IAS-Präsidentin Adeeba Kamarulzaman erläutert, dass die Wahl auf Kanada fiel, nachdem Verhandlungen mit einem Land mit "mittlerem Einkommen" abgebrochen wurden, weil versucht worden war, Einfluss auf das Programm der Konferenz zu nehmen. "Verzögerungen bei der Visumszusage oder abgelehnte Anträge machen es schwierig für uns, eine inklusive Konferenz abzuhalten, die die Gemeinschaften, die am meisten von HIV betroffen sind, angemessen repräsentiert. Das Organisationskomitee der Konferenz hat seine Bedenken an die höchsten Ebenen kommuniziert, so dass möglichst viele der Menschen, die an AIDS 2022 teilnehmen wollen, dies auch tun können", schreibt sie der Deutschen Welle. 

Kanada hat Verständnis für "Enttäuschung"

In einer E-Mail an die Deutsche Welle versichert die Pressesprecherin des kanadischen Ministeriums für Einwanderung, Flüchtlinge und Staatsangehörigkeit (IRCC), Aidan Strickland, dass Anträge aus der ganzen Welt "gleich und nach den gleichen Kriterien" bewertet würden, und fügt hinzu: "Wir verstehen die Enttäuschung, die manche Antragssteller fühlen, wenn sie ihr Visum nicht rechtzeitig für die Welt-AIDS-Konferenz erhalten. Das IRCC hat alle erforderlichen Schritte unternommen, um die Bearbeitung der Anträge zu beschleunigen und Reisen zu dieser Veranstaltung zu ermöglichen."

Strickland weist außerdem darauf hin, dass das IRCC 91 Prozent aller eingegangenen Einträge bearbeitet habe.
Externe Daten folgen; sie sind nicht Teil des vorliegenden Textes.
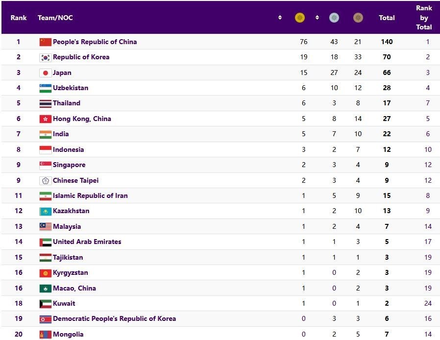Click the Singapore flag icon
Viewport: 440px width, 340px height.
(45, 165)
Unabhängig davon, ob diesen Anträgen stattgegeben wurde oder sie abgelehnt wurden. Die Bearbeitungszeit für einen Antrag könne außerdem unterschiedlich lang ausfallen.

"Wenn es in Afrika stattfindet, werde ich da sein"

Trotz der Aufregung um die Visaerteilung sind die Hoffnungen groß, dass die Konferenz zu verbesserten Lösungen im Kampf gegen HIV und AIDS führen wird - insbesondere in Anbetracht der durch die Corona-Pandemie verursachten Unterbrechung. Delegierte, die nicht persönlich vor Ort sind, haben die Gelegenheit, an bestimmten Veranstaltungen online teilzunehmen.

Philomena Gori hat vor, einige der Veranstaltungen online zu besuchen. Sie plant, ihre Hilfsorganisation so bald wie möglich zu gründen. Und sie hofft, bald an einer ähnlichen Konferenz näher der Heimat teilnehmen zu können. "Wenn es in Afrika stattfindet, werde ich da sein", sagt sie. 

Aus dem Englischen adaptiert von Phoenix Hanzo.